She stared at me like I started growing bean sprouts from my head.
I can’t even being to describe how insulted she looked at my harmless comment.

Kinda made me want to laugh out loud. This is reminiscent of the nightmare from last year! I remember how Mel, Paul, me and others had to endure her telling us the ‘right’ way to cook (a.k.a. HER way). She’d haughtily claim the food was Mediterranean or Cypriot and IMPOSE her ways unto us, including shoving us aside and taking our pots off the hob while switching the temperature. “Eh, let me show you the way.”
This same person who FLOODS everything in oil and salt. Telling us the ‘right’ way to eat… UH-HUH.
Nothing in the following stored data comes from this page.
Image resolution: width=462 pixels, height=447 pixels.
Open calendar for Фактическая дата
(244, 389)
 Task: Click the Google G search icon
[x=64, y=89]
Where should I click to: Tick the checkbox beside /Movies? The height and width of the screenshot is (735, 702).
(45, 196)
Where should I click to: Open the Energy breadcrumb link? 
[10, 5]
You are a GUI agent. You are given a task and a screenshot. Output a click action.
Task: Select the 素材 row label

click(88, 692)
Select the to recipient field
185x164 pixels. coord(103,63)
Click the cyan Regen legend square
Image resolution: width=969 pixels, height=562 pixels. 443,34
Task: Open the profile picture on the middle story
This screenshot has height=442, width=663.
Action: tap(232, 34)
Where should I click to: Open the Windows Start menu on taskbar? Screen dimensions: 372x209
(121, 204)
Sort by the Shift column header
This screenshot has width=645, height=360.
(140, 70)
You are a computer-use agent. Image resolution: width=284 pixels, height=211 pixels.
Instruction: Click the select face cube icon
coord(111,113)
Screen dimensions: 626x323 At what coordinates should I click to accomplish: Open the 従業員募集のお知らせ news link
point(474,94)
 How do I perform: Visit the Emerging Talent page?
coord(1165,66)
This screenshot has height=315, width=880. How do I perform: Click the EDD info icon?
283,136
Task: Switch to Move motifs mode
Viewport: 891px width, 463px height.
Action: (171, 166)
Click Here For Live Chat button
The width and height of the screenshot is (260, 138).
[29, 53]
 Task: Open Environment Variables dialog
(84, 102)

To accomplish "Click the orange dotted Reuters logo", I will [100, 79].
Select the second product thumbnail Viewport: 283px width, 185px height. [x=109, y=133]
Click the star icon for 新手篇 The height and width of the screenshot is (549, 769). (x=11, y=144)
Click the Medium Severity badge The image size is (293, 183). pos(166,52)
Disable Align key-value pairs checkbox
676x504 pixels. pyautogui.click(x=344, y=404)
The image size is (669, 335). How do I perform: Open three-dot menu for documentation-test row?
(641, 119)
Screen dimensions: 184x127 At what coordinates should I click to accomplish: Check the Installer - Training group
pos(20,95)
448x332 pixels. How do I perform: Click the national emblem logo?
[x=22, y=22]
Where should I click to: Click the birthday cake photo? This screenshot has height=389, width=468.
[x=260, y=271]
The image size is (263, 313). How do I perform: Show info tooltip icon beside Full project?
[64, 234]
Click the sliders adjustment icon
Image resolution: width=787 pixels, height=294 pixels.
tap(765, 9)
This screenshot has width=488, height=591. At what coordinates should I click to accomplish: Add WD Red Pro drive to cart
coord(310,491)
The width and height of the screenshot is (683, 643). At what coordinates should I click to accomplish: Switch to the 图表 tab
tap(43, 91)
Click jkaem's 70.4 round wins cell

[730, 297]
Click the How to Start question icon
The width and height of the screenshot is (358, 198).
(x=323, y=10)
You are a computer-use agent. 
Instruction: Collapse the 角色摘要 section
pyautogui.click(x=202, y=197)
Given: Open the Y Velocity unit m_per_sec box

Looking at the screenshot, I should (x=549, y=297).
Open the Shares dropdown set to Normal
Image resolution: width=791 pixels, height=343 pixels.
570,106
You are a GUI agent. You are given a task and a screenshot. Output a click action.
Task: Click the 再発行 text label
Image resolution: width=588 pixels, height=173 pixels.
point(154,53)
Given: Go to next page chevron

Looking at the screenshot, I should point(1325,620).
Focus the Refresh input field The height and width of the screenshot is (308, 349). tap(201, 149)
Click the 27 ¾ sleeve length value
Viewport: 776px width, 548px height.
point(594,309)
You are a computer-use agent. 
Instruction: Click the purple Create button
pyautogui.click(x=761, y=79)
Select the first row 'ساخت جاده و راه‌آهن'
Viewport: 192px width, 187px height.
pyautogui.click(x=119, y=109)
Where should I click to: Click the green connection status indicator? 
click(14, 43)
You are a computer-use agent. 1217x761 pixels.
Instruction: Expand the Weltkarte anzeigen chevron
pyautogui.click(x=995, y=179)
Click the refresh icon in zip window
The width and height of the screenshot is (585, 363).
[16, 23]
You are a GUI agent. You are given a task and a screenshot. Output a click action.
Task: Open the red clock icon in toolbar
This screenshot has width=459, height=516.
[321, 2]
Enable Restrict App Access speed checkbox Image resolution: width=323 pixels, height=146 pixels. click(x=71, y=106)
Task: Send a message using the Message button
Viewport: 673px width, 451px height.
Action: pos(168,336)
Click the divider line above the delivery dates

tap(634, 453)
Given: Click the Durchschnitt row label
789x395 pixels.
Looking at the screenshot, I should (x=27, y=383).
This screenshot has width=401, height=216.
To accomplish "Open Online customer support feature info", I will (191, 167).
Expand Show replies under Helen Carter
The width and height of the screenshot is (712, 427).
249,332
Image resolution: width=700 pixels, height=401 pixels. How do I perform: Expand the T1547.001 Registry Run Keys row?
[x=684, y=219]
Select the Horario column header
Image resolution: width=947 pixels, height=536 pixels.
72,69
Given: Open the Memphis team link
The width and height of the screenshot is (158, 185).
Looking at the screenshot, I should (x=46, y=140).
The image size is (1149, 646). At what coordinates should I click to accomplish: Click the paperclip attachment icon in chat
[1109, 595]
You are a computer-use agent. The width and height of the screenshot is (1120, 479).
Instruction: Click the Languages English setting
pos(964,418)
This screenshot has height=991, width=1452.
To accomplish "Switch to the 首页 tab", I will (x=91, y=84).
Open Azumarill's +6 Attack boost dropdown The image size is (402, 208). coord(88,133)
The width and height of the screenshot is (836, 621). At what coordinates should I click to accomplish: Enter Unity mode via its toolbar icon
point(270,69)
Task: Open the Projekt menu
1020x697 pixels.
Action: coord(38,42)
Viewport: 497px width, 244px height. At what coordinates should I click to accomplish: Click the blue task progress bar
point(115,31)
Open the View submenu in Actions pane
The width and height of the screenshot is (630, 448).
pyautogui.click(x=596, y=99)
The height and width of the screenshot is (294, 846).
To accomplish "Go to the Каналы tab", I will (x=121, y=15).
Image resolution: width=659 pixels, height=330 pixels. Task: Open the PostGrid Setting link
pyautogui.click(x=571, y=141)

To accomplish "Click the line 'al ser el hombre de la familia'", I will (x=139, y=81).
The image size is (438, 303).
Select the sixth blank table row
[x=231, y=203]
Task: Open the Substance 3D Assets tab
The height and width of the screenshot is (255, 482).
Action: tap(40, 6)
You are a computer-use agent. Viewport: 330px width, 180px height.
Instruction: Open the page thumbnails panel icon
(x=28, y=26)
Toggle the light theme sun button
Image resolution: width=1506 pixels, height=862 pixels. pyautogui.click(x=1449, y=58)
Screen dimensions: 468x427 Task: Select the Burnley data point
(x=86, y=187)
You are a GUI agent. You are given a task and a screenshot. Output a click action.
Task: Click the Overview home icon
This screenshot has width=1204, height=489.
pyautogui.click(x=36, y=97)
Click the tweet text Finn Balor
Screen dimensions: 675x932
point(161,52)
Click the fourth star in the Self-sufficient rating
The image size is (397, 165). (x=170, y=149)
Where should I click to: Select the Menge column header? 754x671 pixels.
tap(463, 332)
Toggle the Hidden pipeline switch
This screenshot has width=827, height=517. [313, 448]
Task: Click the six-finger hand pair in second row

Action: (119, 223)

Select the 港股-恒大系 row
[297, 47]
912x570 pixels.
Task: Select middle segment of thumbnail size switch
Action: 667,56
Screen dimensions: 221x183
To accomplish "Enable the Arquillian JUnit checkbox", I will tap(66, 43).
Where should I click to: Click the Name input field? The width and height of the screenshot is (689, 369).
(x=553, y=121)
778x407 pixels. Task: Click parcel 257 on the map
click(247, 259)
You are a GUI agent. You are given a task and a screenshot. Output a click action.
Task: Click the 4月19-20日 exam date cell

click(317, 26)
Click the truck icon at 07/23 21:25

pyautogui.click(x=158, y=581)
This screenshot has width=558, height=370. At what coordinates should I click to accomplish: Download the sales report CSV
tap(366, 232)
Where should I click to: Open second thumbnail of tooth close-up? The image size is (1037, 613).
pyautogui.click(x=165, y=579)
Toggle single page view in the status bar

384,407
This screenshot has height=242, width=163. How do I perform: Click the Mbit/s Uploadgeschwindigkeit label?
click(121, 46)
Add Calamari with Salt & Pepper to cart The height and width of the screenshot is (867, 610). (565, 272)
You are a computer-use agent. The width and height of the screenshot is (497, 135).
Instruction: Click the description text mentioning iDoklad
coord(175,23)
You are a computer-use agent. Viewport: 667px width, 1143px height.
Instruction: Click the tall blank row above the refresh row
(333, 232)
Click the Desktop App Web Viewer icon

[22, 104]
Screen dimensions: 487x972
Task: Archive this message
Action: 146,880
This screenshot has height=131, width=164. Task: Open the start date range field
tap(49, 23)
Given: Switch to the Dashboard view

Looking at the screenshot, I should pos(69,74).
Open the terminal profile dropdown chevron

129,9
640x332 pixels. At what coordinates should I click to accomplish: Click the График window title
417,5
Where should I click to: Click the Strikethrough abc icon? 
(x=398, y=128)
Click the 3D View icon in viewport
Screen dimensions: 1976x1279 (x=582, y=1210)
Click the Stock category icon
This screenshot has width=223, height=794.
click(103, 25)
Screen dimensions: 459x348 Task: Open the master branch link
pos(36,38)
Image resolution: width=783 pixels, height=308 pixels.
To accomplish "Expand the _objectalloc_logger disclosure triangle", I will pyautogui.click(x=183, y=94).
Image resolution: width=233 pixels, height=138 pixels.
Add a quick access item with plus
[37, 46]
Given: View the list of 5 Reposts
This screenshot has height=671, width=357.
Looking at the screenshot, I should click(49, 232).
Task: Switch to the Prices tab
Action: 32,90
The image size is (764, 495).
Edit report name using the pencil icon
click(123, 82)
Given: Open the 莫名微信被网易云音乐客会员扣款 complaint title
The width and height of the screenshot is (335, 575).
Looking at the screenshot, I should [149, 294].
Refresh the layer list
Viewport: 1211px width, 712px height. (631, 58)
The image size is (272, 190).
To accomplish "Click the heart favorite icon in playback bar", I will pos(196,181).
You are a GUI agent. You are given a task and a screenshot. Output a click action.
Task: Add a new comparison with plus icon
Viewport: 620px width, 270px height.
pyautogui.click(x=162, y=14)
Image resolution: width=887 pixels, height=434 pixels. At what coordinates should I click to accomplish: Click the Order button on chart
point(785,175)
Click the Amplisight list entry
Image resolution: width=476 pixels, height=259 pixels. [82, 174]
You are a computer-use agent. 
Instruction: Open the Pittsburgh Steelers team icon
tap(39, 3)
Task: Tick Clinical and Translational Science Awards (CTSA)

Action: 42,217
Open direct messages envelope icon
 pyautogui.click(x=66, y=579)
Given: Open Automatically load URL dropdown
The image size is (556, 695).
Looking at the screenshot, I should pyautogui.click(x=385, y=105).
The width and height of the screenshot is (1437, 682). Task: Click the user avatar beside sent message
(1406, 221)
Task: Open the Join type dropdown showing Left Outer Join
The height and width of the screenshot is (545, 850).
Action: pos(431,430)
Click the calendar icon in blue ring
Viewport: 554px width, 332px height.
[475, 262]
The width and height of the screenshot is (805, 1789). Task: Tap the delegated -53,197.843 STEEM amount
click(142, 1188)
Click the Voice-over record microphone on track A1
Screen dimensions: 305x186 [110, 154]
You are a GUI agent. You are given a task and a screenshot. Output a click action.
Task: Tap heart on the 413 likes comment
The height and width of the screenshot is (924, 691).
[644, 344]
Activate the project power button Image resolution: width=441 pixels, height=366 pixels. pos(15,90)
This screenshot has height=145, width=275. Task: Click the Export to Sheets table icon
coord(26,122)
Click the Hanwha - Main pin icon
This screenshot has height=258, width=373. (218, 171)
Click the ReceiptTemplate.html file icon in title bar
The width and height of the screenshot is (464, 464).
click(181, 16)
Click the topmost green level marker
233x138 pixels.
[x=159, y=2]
It became such a dreadful kitchen experience ALL the time that we all started conceiving plans to avoid her in the kitchen. Eventually, we realized that we were all doing the same thing :
a) Open door, listen for Bruce-in-kitchen-sounds, if clear, breathe sigh of relief, go out, cook.
b) If not clear, hide away back in room, start chewing on books and/or bedsheets to avoid going into starvation mode.
c) If already cooking, and Bruce enters, quickly nuke food, make urgent excuse (of which we have a list), and dash into room with food/uncooked food.

It was THAT bad. We felt like prisoners.

Back to now. I shrugged and ignored her continuous staring. Letting my imagination go wild, I envisioned my big round tortilla wrap in front of me to be her face. And smothered it in hummous. WITHOUT olive oil. Just plain hummous.
And when I was done… I splotched on more. And rubbed it in with glee. HAH.

Don’t tell me how to eat my food, honey.